I think everyone in the deep learning space is interested in AMD succeeding so that we're not all locked into NVIDIA or Google's TPUs, but everyone wants someone else to take the leap first and pay that cost.
I'm certainly not going to buy any AMD GPUs before these versions have been upstreamed and a few people have kicked the tires, the lost productivity just isn't worth it.
Now that Deep Learning is big it's a push toward Half-Precision actually.

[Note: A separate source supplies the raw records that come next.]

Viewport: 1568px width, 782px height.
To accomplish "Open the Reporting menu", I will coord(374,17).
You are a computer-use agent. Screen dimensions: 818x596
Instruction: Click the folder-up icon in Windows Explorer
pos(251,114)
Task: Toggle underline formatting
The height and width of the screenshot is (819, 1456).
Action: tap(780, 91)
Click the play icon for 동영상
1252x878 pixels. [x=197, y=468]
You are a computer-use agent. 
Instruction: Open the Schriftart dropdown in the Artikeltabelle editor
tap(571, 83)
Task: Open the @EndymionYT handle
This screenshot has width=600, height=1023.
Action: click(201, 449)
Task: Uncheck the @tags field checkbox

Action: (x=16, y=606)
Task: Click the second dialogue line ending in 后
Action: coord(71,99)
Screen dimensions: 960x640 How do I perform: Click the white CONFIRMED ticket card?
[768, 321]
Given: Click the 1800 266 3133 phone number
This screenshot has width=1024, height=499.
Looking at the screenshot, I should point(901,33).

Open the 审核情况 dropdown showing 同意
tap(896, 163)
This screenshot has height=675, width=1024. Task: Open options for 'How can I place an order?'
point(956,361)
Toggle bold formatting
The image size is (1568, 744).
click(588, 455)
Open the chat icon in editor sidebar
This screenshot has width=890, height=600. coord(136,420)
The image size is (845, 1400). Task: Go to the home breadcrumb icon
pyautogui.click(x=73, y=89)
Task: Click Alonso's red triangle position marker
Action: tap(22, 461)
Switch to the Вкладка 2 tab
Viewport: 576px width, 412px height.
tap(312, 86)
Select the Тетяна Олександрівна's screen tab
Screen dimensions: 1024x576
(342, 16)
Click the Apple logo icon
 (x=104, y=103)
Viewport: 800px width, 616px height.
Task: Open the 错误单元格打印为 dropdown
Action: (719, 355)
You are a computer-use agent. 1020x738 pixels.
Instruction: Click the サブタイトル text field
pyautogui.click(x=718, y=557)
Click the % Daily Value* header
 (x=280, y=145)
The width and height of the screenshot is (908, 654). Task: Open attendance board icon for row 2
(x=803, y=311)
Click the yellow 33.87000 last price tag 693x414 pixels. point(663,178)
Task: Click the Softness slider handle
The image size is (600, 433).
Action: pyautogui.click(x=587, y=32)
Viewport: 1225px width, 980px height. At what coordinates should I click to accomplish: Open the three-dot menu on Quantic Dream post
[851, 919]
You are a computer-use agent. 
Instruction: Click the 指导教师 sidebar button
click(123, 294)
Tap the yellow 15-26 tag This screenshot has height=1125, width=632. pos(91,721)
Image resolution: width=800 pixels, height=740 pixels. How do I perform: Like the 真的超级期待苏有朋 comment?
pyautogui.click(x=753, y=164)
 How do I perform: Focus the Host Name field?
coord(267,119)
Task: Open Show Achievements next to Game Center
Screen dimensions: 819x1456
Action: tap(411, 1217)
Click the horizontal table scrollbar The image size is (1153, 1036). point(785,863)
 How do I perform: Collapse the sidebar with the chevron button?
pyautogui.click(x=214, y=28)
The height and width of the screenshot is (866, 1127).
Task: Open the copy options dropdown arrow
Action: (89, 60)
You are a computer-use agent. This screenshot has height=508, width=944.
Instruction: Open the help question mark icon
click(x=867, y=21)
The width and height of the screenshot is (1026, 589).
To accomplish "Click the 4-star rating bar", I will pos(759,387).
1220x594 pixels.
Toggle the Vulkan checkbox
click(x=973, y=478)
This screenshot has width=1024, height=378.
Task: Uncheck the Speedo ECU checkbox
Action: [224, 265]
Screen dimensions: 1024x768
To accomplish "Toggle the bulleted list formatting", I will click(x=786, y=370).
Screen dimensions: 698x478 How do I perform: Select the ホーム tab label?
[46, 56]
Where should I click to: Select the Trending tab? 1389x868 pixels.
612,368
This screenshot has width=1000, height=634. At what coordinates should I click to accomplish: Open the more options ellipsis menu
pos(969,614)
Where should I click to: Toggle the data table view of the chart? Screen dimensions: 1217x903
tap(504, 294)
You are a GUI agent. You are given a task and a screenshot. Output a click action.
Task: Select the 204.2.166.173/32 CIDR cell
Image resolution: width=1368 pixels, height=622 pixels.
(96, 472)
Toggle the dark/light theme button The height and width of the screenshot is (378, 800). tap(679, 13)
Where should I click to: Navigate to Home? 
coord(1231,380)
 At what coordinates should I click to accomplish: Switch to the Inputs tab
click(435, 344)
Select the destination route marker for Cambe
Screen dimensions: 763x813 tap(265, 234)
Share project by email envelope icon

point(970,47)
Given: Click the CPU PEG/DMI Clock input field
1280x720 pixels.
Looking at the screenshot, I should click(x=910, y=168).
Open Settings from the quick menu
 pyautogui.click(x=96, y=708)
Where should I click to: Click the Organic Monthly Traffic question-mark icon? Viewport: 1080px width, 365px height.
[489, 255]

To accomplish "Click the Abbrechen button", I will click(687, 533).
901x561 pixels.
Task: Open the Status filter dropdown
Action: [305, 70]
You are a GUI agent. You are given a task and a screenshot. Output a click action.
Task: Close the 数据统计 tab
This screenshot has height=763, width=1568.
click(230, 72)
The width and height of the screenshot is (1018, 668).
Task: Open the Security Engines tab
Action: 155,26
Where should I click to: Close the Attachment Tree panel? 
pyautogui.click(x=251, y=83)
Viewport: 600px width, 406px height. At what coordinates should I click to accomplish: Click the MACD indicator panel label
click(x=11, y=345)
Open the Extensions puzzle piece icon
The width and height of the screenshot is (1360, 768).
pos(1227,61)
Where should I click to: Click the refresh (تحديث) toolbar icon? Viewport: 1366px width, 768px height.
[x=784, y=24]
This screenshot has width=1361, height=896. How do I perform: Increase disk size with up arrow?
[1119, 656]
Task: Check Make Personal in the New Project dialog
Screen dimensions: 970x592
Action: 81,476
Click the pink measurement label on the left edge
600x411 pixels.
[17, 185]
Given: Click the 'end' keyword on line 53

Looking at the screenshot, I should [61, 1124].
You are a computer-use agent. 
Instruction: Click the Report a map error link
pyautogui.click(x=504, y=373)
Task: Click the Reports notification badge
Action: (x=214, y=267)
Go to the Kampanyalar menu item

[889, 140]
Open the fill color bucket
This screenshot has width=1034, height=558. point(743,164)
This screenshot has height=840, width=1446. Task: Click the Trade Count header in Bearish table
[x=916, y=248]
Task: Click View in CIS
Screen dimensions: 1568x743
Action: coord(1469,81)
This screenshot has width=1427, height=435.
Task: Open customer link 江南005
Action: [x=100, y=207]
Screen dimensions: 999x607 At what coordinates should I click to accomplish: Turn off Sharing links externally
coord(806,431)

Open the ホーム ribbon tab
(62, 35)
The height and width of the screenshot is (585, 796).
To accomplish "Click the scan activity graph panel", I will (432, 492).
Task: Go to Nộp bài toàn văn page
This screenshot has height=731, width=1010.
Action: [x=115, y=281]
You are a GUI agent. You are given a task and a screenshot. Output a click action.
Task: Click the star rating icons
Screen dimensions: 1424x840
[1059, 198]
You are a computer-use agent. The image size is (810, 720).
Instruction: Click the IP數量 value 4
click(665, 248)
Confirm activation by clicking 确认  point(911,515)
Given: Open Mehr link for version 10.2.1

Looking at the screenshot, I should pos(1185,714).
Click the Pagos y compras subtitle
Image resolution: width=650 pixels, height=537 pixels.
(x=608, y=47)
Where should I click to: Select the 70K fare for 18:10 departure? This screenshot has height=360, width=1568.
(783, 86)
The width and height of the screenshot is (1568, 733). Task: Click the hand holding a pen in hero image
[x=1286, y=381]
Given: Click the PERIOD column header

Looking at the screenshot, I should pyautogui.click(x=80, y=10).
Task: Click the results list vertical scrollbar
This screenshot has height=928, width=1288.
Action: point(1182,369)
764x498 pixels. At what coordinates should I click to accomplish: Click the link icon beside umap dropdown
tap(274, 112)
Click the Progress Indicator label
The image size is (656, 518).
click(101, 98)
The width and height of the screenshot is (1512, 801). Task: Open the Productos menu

Most of the "incredible power" of a Tesla V100 is 100% unusable by a Physicist for example
Also I love your MCMC sampler
It could be done on FPGAs and stuff but that wasn't easily accessible to the masses.
As GP says, this is some interesting revisionist history.
NVidia figured this out at the same time as everyone else.
edit: on newest hardware, without recompilation
How GPUs and AI are rooted in DSP and how the lack of generalized DSP chips (perhaps built from FPGAs) have set back progress in concurrent programming immeasurably, especially for the embarrassingly parallel problems whose solutions are making headlines today.
The point you're making about untapped technical potential is interesting, but I'm left wanting to know more about what you think the issue/solution is.
It would be so much better if we had generalized multicore computing. Something on the order of 256 or more 1 GHz MIPS, ARM, or even early PowerPC processors. We need to be able to run arbitrary code with flow control and be able to experiment with our own models for data locality, caching, etc.
Something like that running Erlang/Go/Octave/MATLAB or one of the many pure functional languages would open up amazing opportunities if we were no longer compute-bound. I first started caring about this in the late 90s with FPGAs but that possible future was supplanted by the hardware accelerated graphics future we're in now. Yes it's pretty good, but a pale shadow of what's possible.
Edit: here are a few examples of what I'm talking about:
The modern GPU is a “generalized multicore” machine anyways. Nvidia GPUs have, say, 60 SMs with many warps per SM concurrently resident, giving you hundreds of hardware threads (warps) available, each with 32-wide SIMD units. You have multiple memories you can play with for data locality (the multi-MB sized register file and shared memory space, the smaller caches, global memory). It’s a hard enough problem to use all of that well for all but simple problems.
If you want to change deeper behavior, there's always Verilog.
They do exist, it's just a considerable challenge to program them effectively and they're more expensive than GPUs. Whereas with GPUs the R&D is spread across the huge games market (and more recently cryptocurrency).
- https://news.ycombinator.com/item?id=13741505 shows an experimental new CPU architecture which appears to be single-core but demonstrates interesting power savings and speedups by eschewing standard on-chip caching and building a smarter compiler. TL;DR closed-source compiler, but I think the people making the design are trying to make the architecture design/registers/overview/etc as open as practical/viable with free documentation etc. I'm not sure if there's a simulator for it. I'm very sure they're already taking on commercial customers, and getting access to it is likely to be not overly nontrivial. (I realize you're not likely to need one just yet, but "can't access at all" makes for something much less interesting to file away.)
- Forth, Inc. makes the GA144, a 144-core microcontroller that natively runs Forth (and will NOT comfortably run transpiled <any other language here>). At one point a production company was making evaluation boards. https://www.youtube.com/watch?v=NK1zlz67MjU is a (1hr long, somewhat slow-paced) presentation that provides a good overview of the GA144. I half wonder whether I'm looking at a chip designed by people who don't understand SMP when I watch this, but I also think that it's possible that the brutal simplicity that Forth (and Chuck Moore) applies to everything means that I'm really staring at the raw complexity of SMP here. I've read that Forth is one of those languages that changes the way you think about programming, so maybe the GA144 could be a training processor - crack it, and you'll understand SMP a tiiiny bit better on more contemporary/traditional processor architectures.